Smartphones are becoming the dominant devices people use to access the Internet. Following this trend, a deep investigation of network protocol performance on cellular networks is becoming increasingly important. However, most of the current protocol testing on smartphones are based on laboratory scope testbeds which require root privileges or even customized firmwares. These constraints limit such tests within a laboratory scope. Unfortunately, small scale testing cannot provide results with high confidence due to the high spatial and temporal variability of cellular networks.
To address this challenge of testing network protocols at scale, we design and implement MobiBed, an open network protocol testbed for mobile phones in the wild. Each phone participating in MobiBed runs a network protocol emulator in user space that implements sandboxed network stacks. Protocol packets are encapsulated in UDP tunnels that require no kernel changes or superuser privileges (Fig. 1 Left). MobiBed's draft research paper (under submission), implementation (server on Google App Engine and Android client), and supplementary information are available here. This is a draft web site and we are working to improve it.
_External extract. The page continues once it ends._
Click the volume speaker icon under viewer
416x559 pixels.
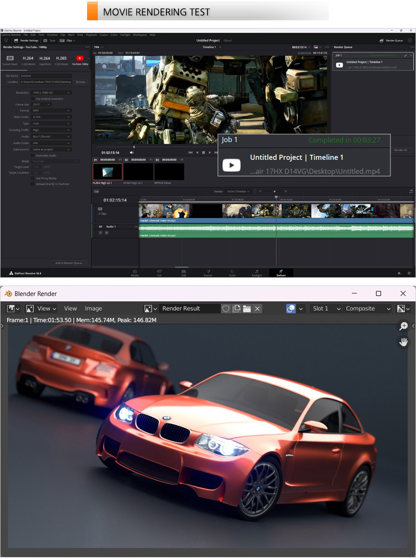tap(132, 153)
We welcome contributions to the code and your feedback.
The source code of upgraded J-Sim is available here. (TBD)
The source code of lightwight standalone protocol sandbox environment is available here. (TBD)
The source code of MobiBed (including server project in Python and Android client project) is available on GitHub. (TBD)
In order to enable large scale network protocol testing, with regards to both geographical area and participating nodes, MobiBed is structured around a collection of services running on both the cloud and on smartphones, whereby a client application on each participating smartphone is connected to a central server in the cloud.
Fig. 2 shows the steps taken to perform a new experiment. First, a new task is created by submitting its contents, script and binary code, to the MobiBed server through the web GUI. Second, when MobiBed Android clients checkin, they download the new task needed to run on the devices. Third, the clients run the tasks in the protocol sandbox environment and collect results in the local storage or upload to MobiBed server.
Protocol Sandbox Environment
The actual sandbox where the network protocol emulation is performed is based on J-Sim, the Java implementation of the open component-based software architecture, Autonomous Component Architecture (ACA). In order to transform J-Sim from a purely network protocol simulation environment into an emulation environment, we created a socket component with access to the physical network, called MobiBedSocket, which utilizes the standard user-space UDP communications to emulate kernel raw sockets. This basic network interface can then be used by all other modules in J-Sim. Fig. 3 shows an example task which transmit bulk data between a TCP client (left) and server (right). And a script example is tcp_sender.tcl.
TCP Monitoring on Cellular Networks
With a customizable network stack running in user space MobiBed enables a wide range of protocol investigation possibilities. Below we will show through several examples on TCP protocols exactly how insightful this tool can be. In MobiBed, we implement Cubic congestion control and utilize the NewReno and Vegas algorithms in J-Sim to compare and evaluate different congestion control algorithms in cellular networks. First of all, we simulate these algorithms in J-Sim environment. We set the link data rate to 1Mbps and the delay to 100 ms. Fig 4 shows the congestion window sizes of different algorithms when the link buffer is low (10 packets)
When we increase the link buffer size (usually cellular networks have large buffer size) in Fig. 5, we can observe bufferbloat problem on TCP_Cubic and TCP_NewReno, while TCP_Vegas is immune to it because Vegas is delay-based control (others are loss based).
To overcome bufferbloat, smartphone vendors usually limit the maximum congestion window size by setting a small maximum receive buffer size (tcp_rmem_max). In Fig. 5, the tcp_rmem_max is set to 110208 bytes (default value for Verizon CDMA network).
To further verify the observations in simulation, we emulate these protocols in real cellular network (Verizon CDMA) shown in Fig 6. The left one shows the same results as simutlion ones when the tcp_rmem_max is low. In the middle one, during to several packet loss, we can see the TCP fast recovery phase and the Cubic's concave and convex grouth. And the right one shows the severity of the bufferbloat problem when tcp_rmem_max is large.
Emulating DRWA (Dynamic Receive Window Adjustment) Algorithm
Since all protocol modules are in the user space and written in Java, researchers can easily implement their own protocols in MobiBed, then simulate their protocols first in J-Sim and then test the same implementations in MobiBed afterwards. For example, we implement the Dynamic Receive Window Adjustment (DRWA) algorithm to tackle bufferbloat in cellular networks. This corresponds to around 100 lines of Java code in the current TCP implementation. With DRWA, even if the tcp_rmem_max is large, the congestion window can adjust with the link quality to overcome bufferbloat.